Some electrophoretic methods (which separate proteins using an electric field) used to identify LDH isoenzymes can produce inconsistent results due to interactions between the isoenzymes during the separation process. This means that small differences between two readings may reflect laboratory technique rather than a true change in your health.

Tracking Your Trend

A single LDH-5 measurement is a snapshot. Because the number can shift with recent exercise, acute illness, or even sample handling, one reading in the normal range does not guarantee your liver and muscles are fine, and one modestly elevated reading does not confirm a problem. The real value comes from tracking your LDH-5 over time.

If you are monitoring a known liver condition or tracking recovery from an acute injury, retesting every few weeks to months lets you see whether the trend is moving in the right direction. In cancer monitoring, sequential LDH isoenzyme measurements have been used to track treatment response, with a falling LDH-5 suggesting that the tumor burden is shrinking.

For baseline health tracking, get an initial measurement when you are feeling well and have not exercised heavily in the prior 48 hours. If it falls within your lab's reference range, recheck it in 6 to 12 months or whenever a clinical question arises. If it is elevated, retest in 2 to 4 weeks after addressing any obvious confounders (recent exercise, illness, or medication changes) before pursuing further investigation.

What to Do with an Abnormal Result

If your LDH-5 is elevated, the first step is to figure out whether it is coming from the liver, from skeletal muscle, or from both. Companion tests make this straightforward. Liver-specific enzymes like ALT (alanine aminotransferase), AST (aspartate aminotransferase), and GGT (gamma-glutamyl transferase) will be elevated if the liver is the source. Creatine kinase (CK) will be elevated if skeletal muscle damage is responsible, particularly the CK-MM form, which is the fraction found in skeletal muscle.

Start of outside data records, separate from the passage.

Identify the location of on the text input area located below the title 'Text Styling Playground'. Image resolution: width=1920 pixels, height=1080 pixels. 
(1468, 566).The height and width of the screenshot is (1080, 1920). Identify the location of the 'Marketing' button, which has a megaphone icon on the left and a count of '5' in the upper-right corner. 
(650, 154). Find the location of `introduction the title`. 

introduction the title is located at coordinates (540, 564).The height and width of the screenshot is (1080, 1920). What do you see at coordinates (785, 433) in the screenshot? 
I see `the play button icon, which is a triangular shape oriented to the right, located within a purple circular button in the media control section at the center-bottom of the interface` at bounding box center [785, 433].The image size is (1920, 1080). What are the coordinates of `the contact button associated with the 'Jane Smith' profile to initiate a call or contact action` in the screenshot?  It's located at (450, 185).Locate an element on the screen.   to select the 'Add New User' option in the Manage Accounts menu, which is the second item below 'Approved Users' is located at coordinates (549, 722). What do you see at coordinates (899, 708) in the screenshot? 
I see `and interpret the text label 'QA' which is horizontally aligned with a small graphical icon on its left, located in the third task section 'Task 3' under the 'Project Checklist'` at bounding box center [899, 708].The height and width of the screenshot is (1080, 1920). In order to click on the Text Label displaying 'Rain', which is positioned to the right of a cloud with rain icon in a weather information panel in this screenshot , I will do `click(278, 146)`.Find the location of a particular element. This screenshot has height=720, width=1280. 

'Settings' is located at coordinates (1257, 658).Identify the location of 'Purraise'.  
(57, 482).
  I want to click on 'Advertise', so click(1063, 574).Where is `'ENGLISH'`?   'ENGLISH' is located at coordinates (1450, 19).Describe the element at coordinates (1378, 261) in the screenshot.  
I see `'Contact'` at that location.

If liver injury is confirmed, the next questions are what type and how severe. A hepatologist or gastroenterologist can help sort through viral hepatitis panels, imaging, autoimmune markers, and alcohol-related assessments depending on your history. If muscle damage is the source, a neurologist or rheumatologist may be appropriate, particularly if the elevation is persistent and unexplained by recent exercise or trauma.

An isolated, mildly elevated LDH-5 with normal liver enzymes and normal CK is worth rechecking in a few weeks. If it normalizes, no further workup is needed. If it persists, consider broader testing including a complete metabolic panel, total LDH with full isoenzyme fractionation, and imaging of the liver.